Available data
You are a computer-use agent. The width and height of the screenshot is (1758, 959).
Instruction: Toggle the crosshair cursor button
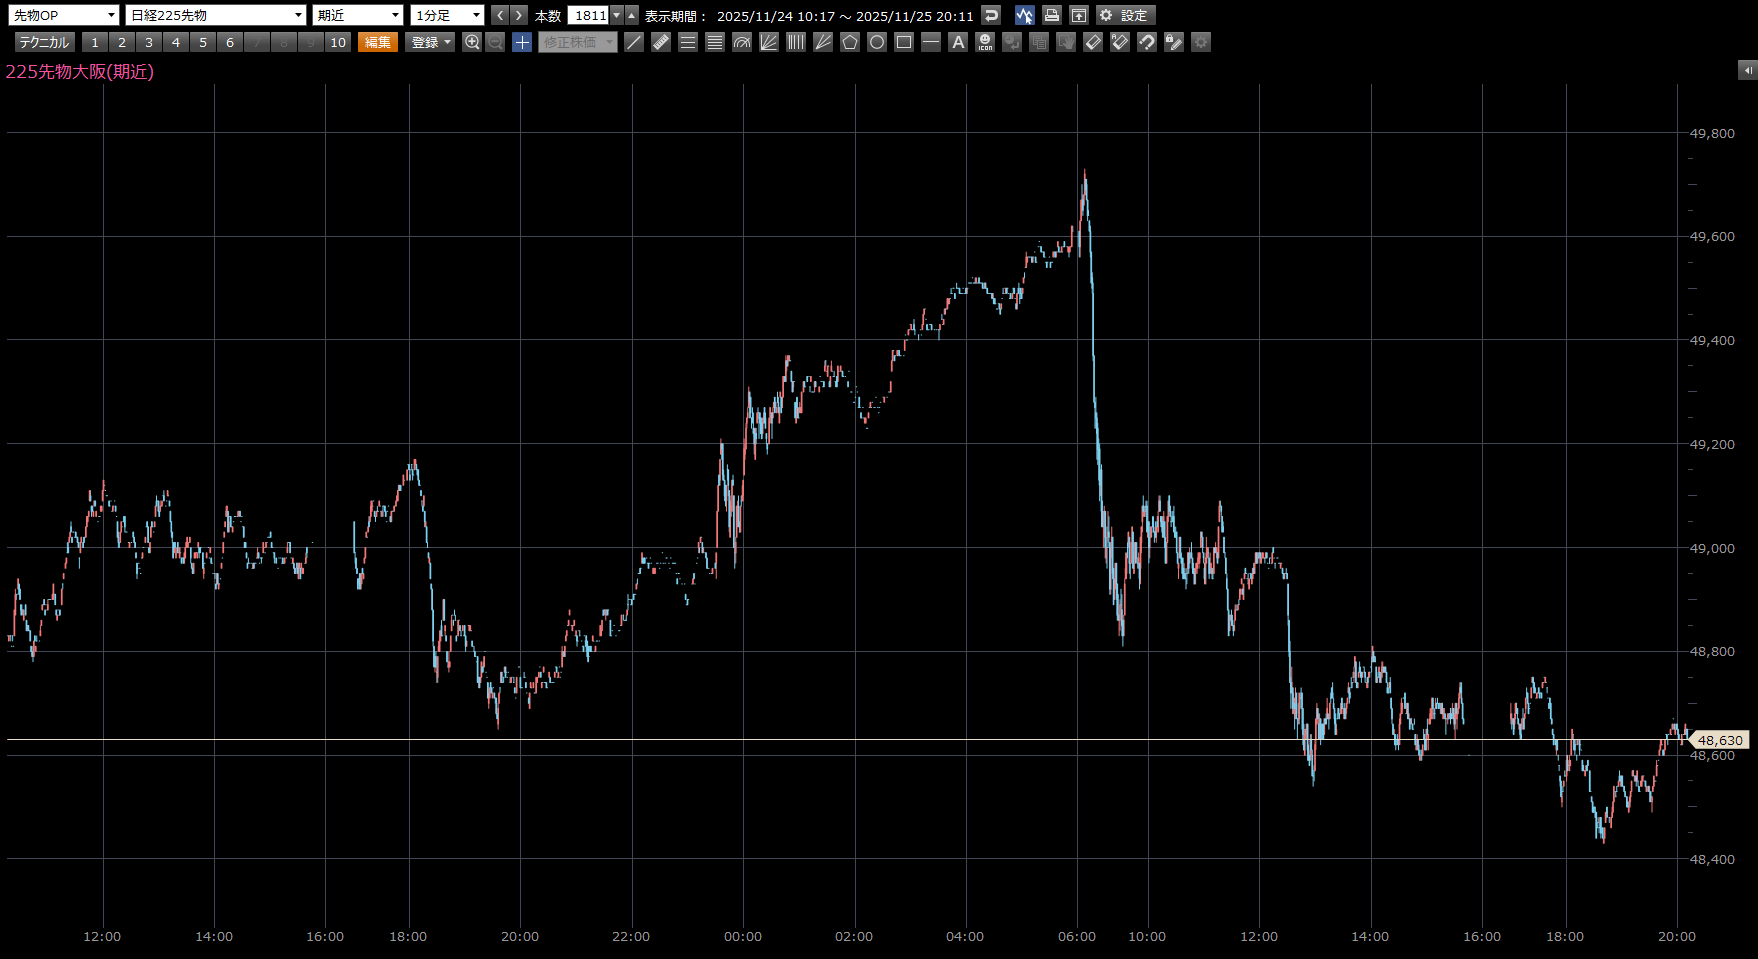(522, 42)
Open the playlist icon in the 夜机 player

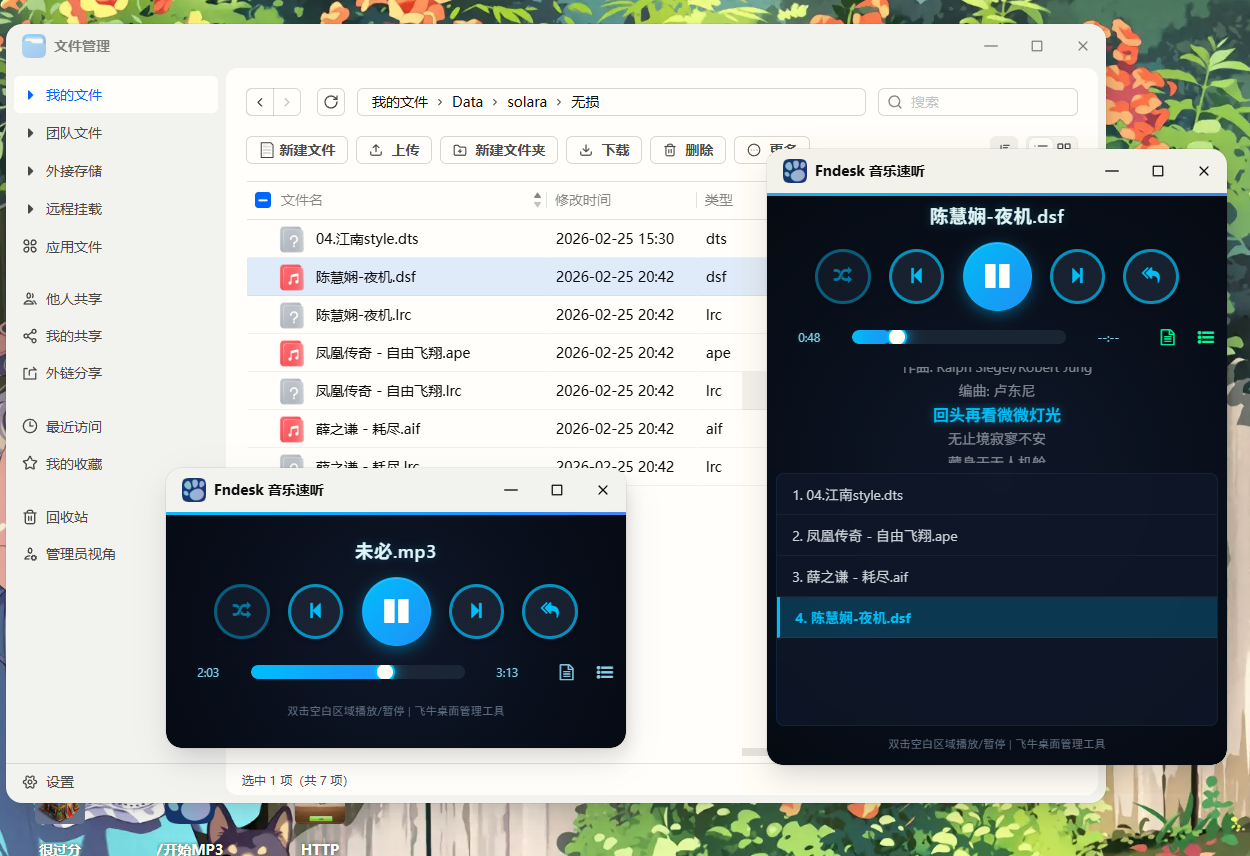click(x=1206, y=337)
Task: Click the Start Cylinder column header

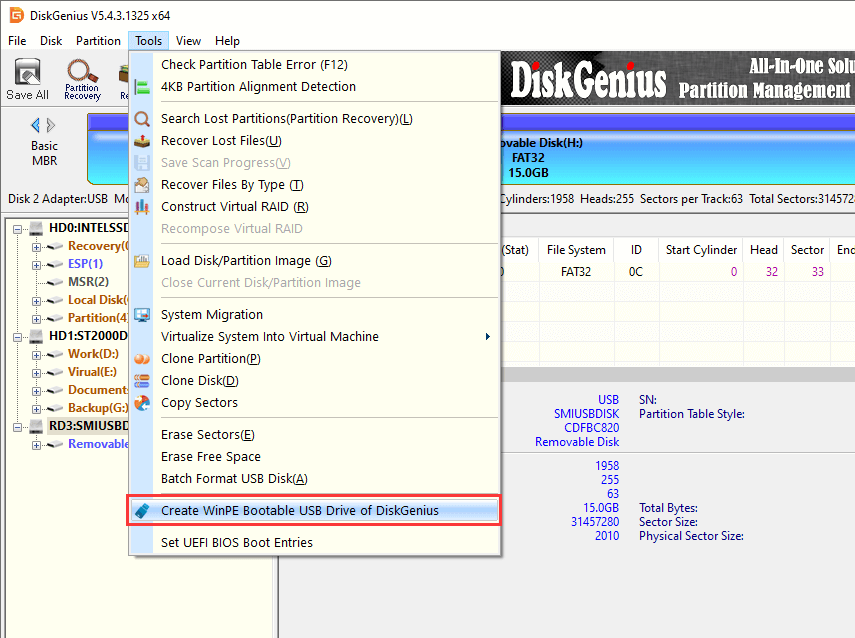Action: pyautogui.click(x=701, y=250)
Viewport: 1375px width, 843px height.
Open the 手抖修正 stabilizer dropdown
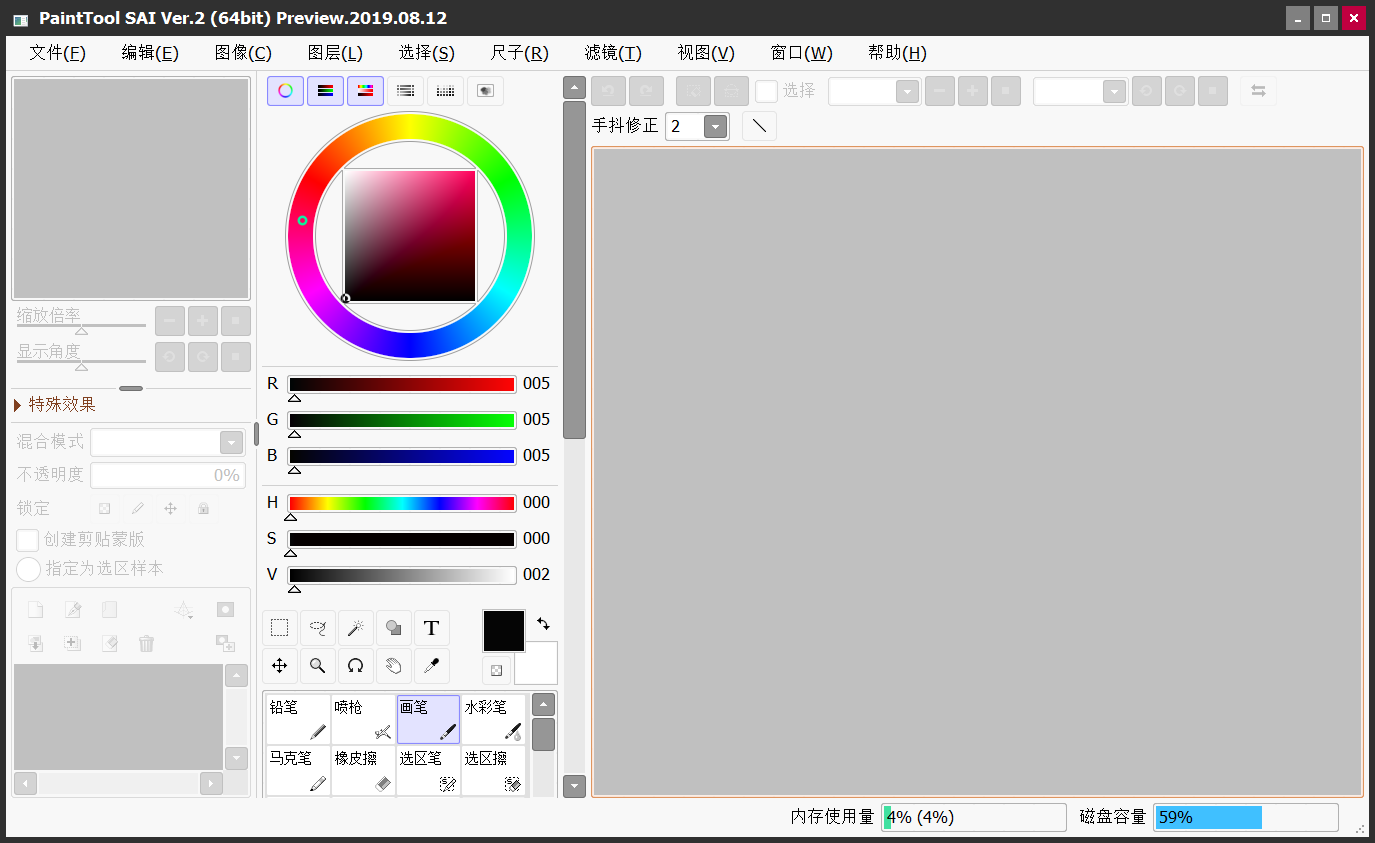coord(715,127)
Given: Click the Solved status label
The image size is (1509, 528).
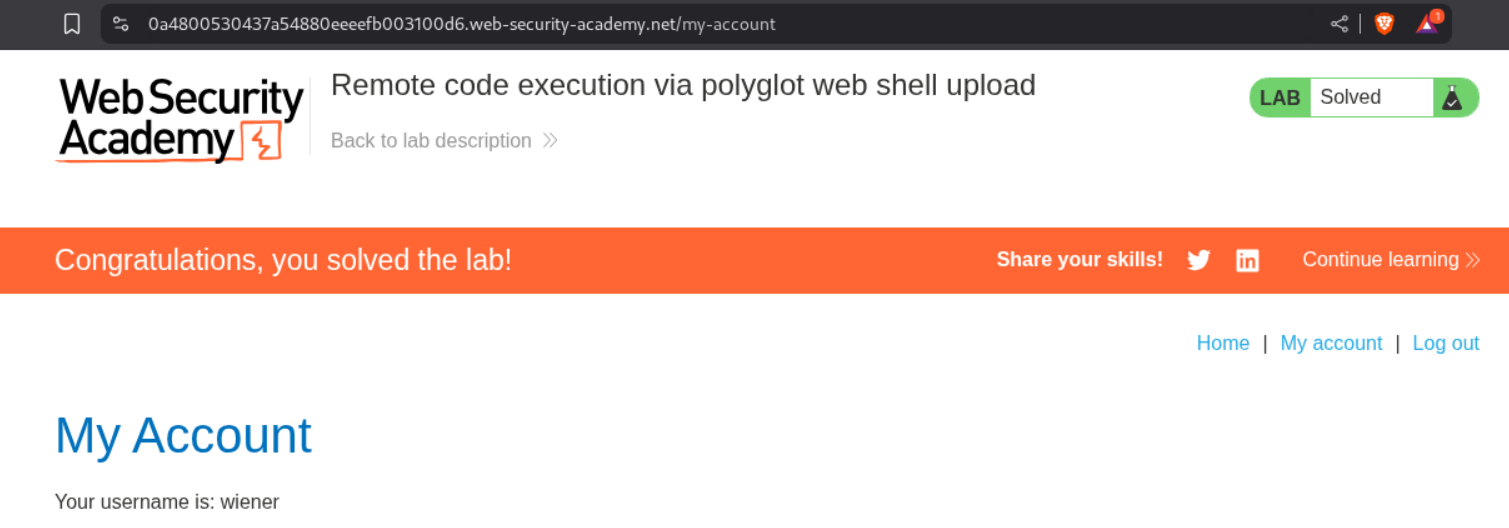Looking at the screenshot, I should (1350, 97).
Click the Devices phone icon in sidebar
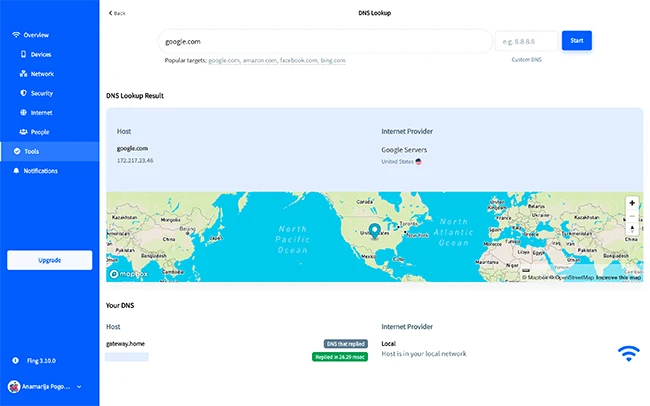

Aim of the exercise
Retype all of the listing above exactly, but keep its pictures out.

Solution to the exercise
You are a computer-use agent. The width and height of the screenshot is (1758, 959).
Instruction: Toggle the crosshair cursor button
(522, 42)
Open the playlist icon in the 夜机 player

click(x=1206, y=337)
Task: Click the Start Cylinder column header

Action: pyautogui.click(x=701, y=250)
Viewport: 1375px width, 843px height.
Open the 手抖修正 stabilizer dropdown
coord(715,127)
Given: Click the Solved status label
The image size is (1509, 528).
Looking at the screenshot, I should (1350, 97).
Click the Devices phone icon in sidebar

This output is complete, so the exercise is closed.